╔══

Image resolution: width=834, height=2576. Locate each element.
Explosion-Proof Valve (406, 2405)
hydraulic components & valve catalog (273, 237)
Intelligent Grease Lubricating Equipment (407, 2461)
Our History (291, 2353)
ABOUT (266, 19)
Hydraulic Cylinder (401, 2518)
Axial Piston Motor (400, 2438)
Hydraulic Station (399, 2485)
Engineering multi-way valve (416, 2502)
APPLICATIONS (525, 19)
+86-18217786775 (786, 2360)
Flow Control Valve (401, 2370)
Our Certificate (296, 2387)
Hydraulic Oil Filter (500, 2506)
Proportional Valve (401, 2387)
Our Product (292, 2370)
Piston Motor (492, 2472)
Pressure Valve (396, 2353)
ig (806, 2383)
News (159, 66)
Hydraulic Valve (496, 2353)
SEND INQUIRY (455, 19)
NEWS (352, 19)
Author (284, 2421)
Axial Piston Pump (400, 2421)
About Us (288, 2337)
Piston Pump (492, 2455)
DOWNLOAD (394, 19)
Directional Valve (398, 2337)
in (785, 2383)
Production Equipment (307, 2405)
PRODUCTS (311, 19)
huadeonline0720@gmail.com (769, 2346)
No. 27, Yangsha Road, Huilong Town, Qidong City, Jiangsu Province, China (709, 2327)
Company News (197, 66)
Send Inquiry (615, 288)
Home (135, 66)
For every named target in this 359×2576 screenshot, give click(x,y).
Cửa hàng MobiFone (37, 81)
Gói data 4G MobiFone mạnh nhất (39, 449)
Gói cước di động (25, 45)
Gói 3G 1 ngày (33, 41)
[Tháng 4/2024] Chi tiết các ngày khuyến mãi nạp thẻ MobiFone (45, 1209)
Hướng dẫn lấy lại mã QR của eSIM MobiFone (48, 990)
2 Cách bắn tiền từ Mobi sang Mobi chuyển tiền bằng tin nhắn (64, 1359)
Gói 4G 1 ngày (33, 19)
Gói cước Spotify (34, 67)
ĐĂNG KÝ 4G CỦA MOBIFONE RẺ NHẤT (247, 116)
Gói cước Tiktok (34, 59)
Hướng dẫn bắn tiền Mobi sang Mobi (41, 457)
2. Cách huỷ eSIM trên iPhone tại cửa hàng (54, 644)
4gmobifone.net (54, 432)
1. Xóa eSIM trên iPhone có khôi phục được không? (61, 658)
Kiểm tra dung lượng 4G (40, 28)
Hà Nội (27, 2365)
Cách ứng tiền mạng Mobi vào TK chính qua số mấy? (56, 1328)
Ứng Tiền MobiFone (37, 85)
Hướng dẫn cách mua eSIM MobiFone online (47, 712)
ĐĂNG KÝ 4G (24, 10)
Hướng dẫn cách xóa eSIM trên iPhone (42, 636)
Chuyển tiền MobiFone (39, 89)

╚══

_WORK REQUIRED_. Reproduce, word for word and in full, only the lines above that start at the line with "in (785, 2383)" and run through the line with "[Tháng 4/2024] Chi", both ends included.

_WRITTEN ANSWER_.
in (785, 2383)
Production Equipment (307, 2405)
PRODUCTS (311, 19)
huadeonline0720@gmail.com (769, 2346)
No. 27, Yangsha Road, Huilong Town, Qidong City, Jiangsu Province, China (709, 2327)
Company News (197, 66)
Send Inquiry (615, 288)
Home (135, 66)
For every named target in this 359×2576 screenshot, give click(x,y).
Cửa hàng MobiFone (37, 81)
Gói data 4G MobiFone mạnh nhất (39, 449)
Gói cước di động (25, 45)
Gói 3G 1 ngày (33, 41)
[Tháng 4/2024] Chi tiết các ngày khuyến mãi nạp thẻ MobiFone (45, 1209)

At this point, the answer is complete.